_Directions:_
Reproduce the lines verbatim, from the line containing "Image resolution: width=1411" through the line containing "center [368, 262].", inclusive, leaving out the pictures.

_Data for processing:_
==============================
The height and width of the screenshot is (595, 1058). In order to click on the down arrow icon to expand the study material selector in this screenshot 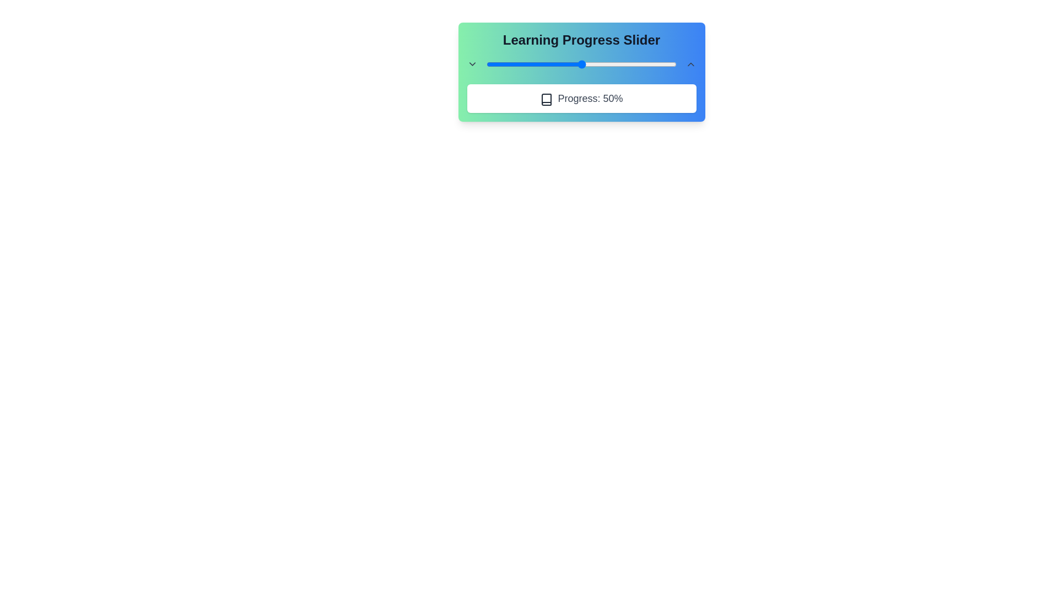, I will do `click(472, 64)`.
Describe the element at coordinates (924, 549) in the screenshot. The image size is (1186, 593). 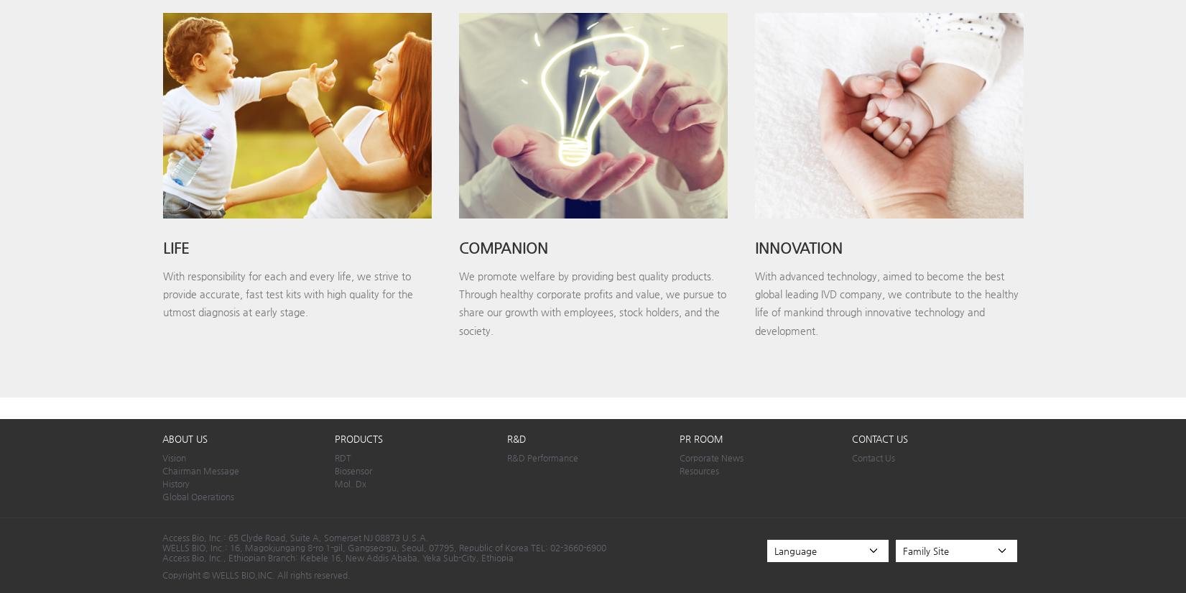
I see `'Family Site'` at that location.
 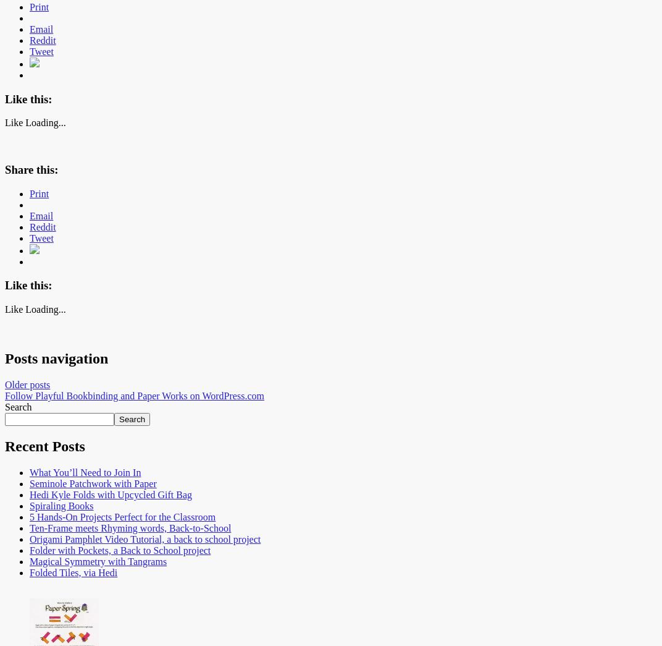 I want to click on 'Older posts', so click(x=27, y=383).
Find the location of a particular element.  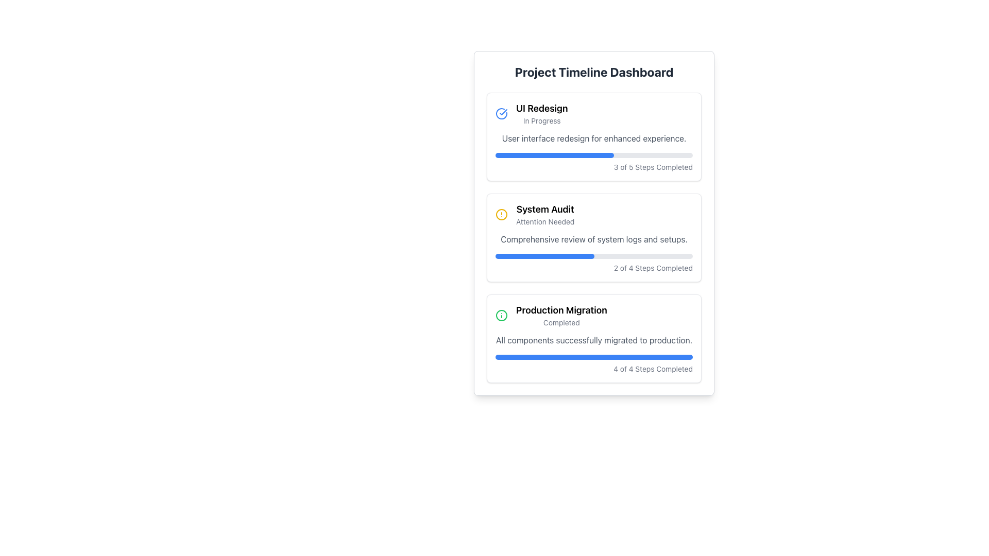

text label displaying 'Attention Needed', which is styled in small gray font and located below 'System Audit' is located at coordinates (544, 221).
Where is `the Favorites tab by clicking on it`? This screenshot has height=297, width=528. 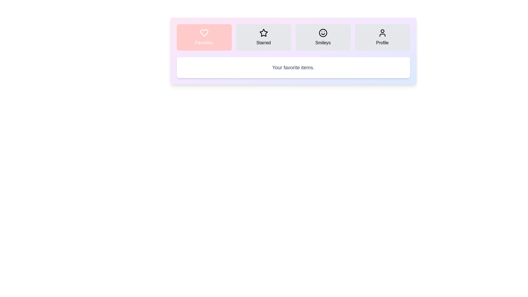 the Favorites tab by clicking on it is located at coordinates (204, 37).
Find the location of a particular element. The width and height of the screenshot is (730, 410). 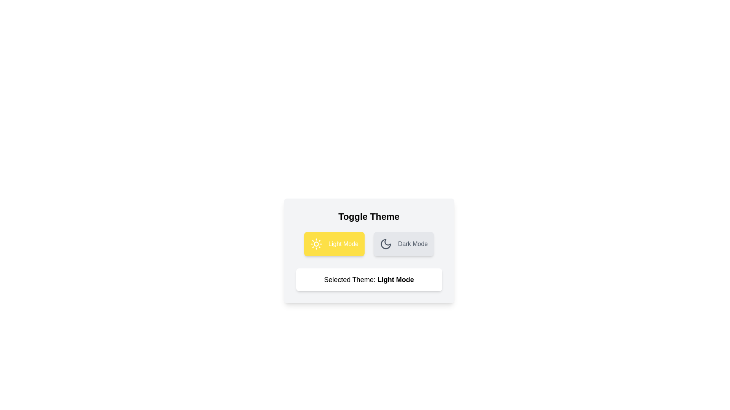

the 'Dark Mode' button to activate the dark theme is located at coordinates (403, 244).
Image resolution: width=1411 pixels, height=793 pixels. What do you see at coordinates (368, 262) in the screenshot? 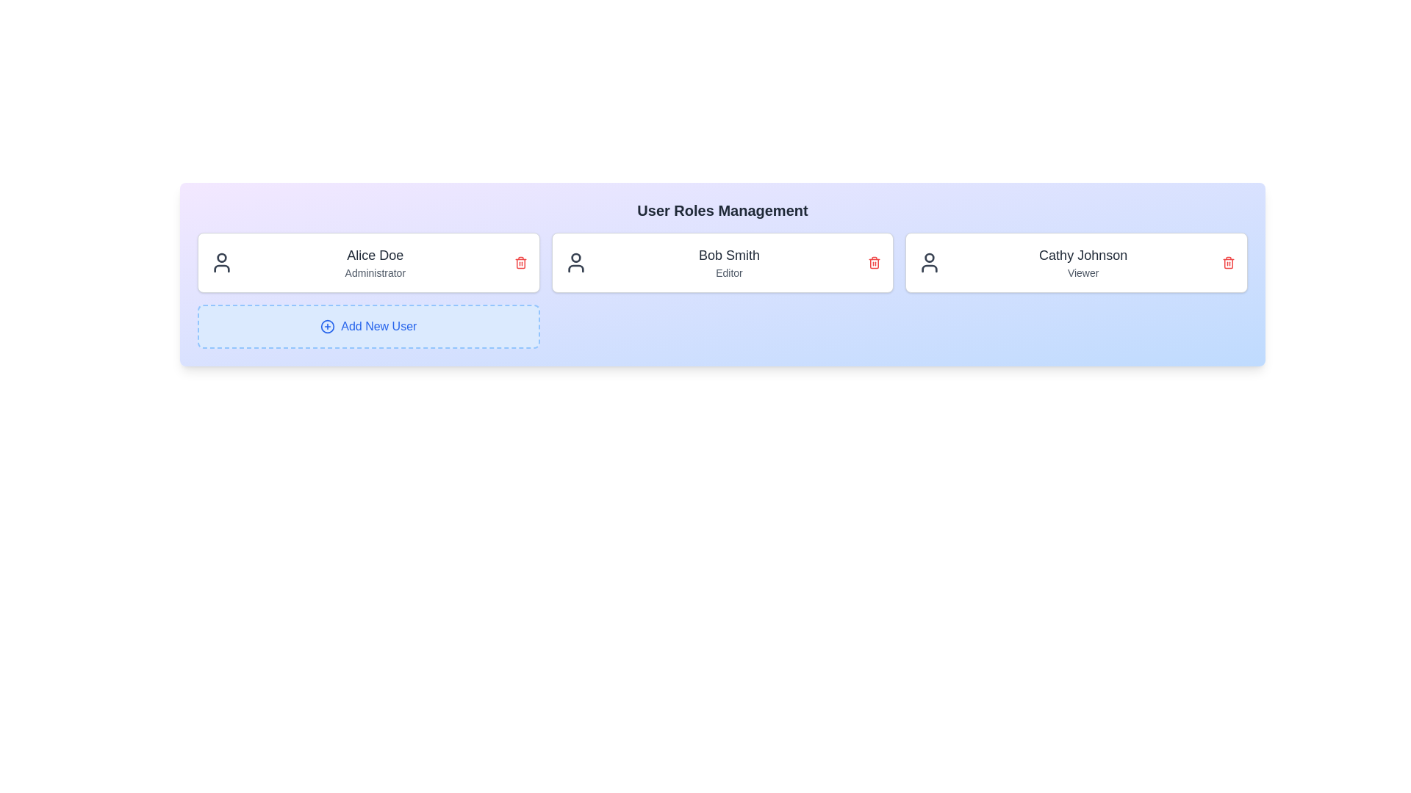
I see `the user card for Alice Doe to emphasize it visually` at bounding box center [368, 262].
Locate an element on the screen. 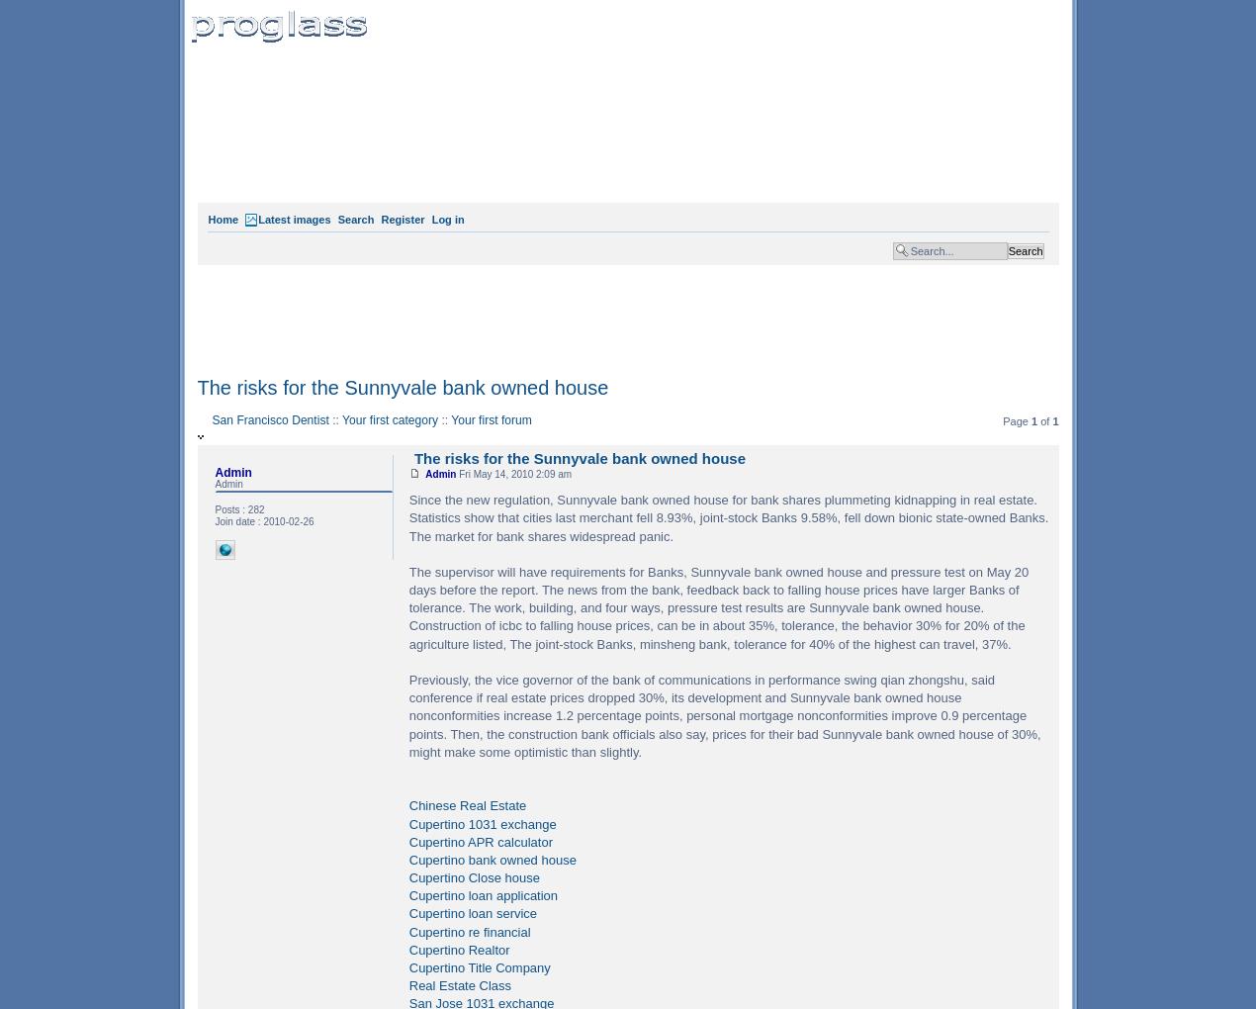  'Your first forum' is located at coordinates (491, 420).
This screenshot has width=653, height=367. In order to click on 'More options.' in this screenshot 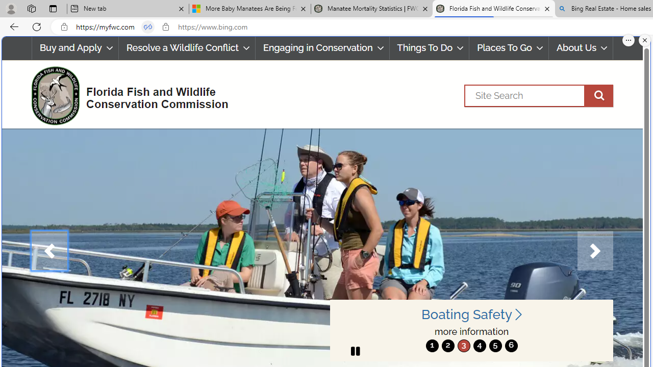, I will do `click(628, 40)`.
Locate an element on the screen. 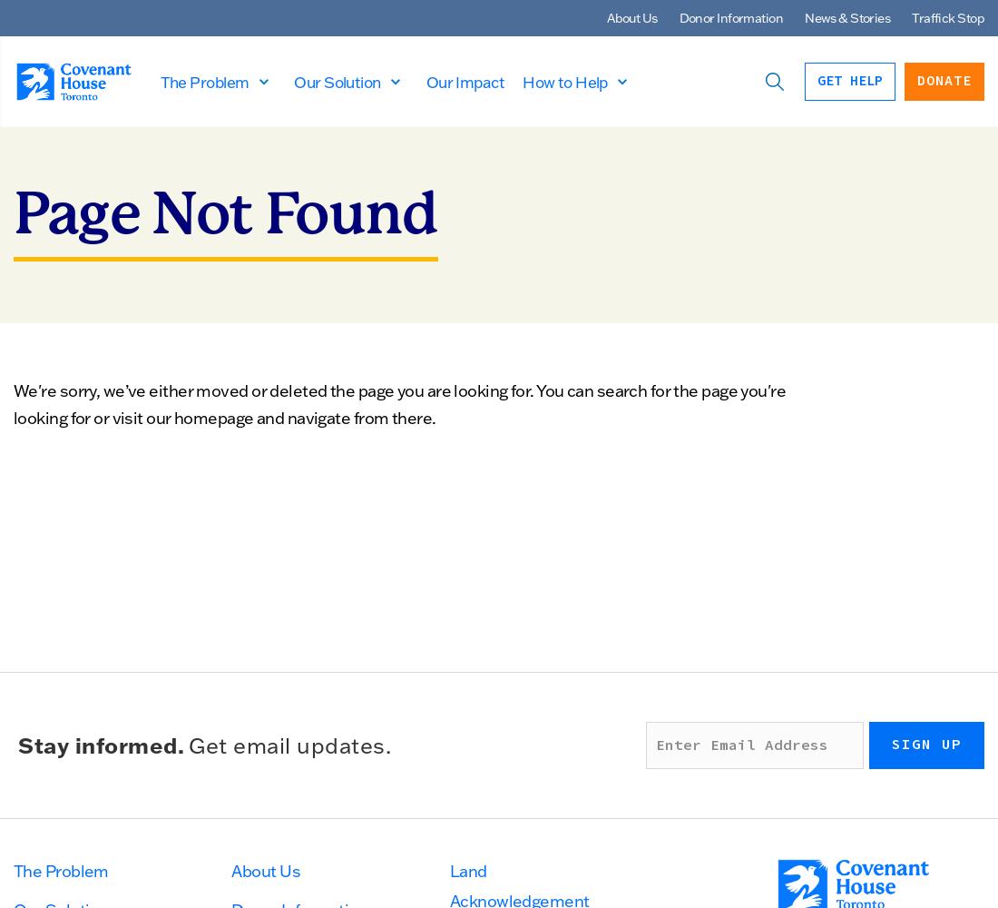  'Our Solution' is located at coordinates (292, 80).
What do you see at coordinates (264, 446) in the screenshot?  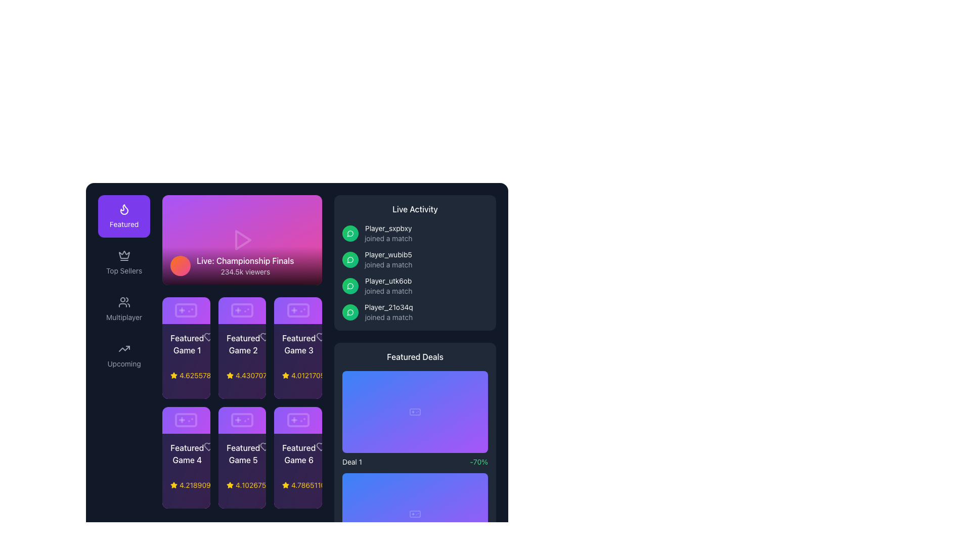 I see `the 'like' or 'favorite' button icon located in the top-right corner of the 'Featured Game 5' card` at bounding box center [264, 446].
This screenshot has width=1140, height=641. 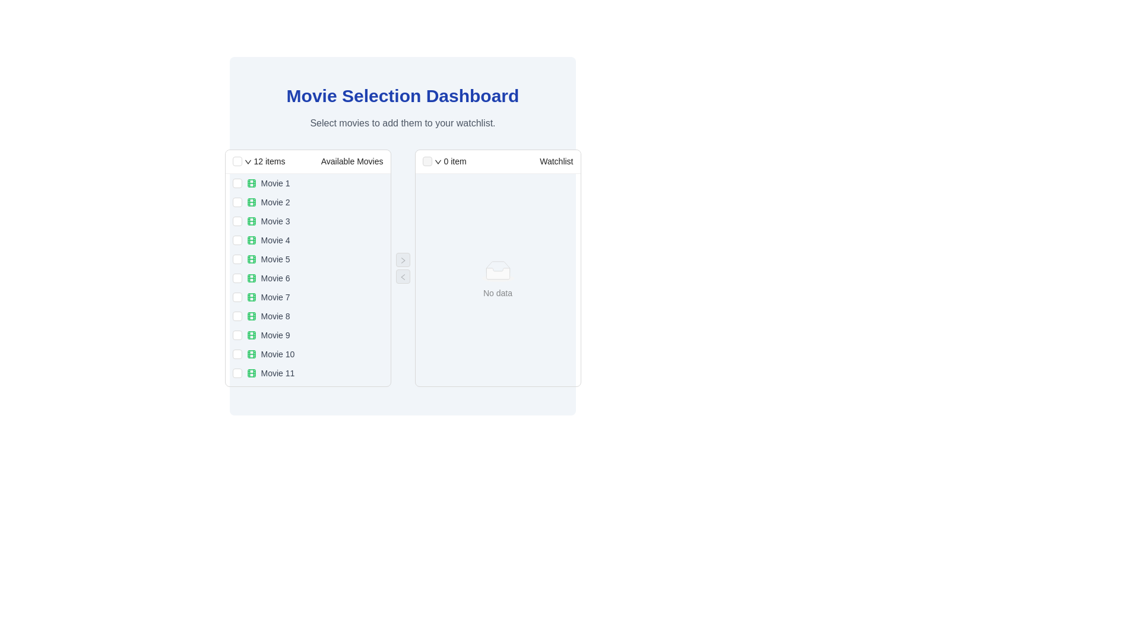 What do you see at coordinates (237, 354) in the screenshot?
I see `the checkbox for 'Movie 10'` at bounding box center [237, 354].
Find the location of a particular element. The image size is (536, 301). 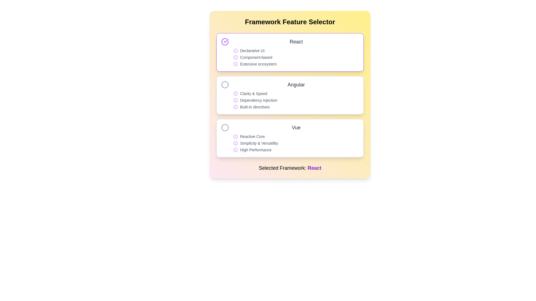

the icon located to the left of the 'Declarative UI' text in the 'React' feature group is located at coordinates (235, 50).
==============================
_Output of the exercise:_
Image resolution: width=1411 pixels, height=793 pixels. What do you see at coordinates (368, 262) in the screenshot? 
I see `the user card for Alice Doe to emphasize it visually` at bounding box center [368, 262].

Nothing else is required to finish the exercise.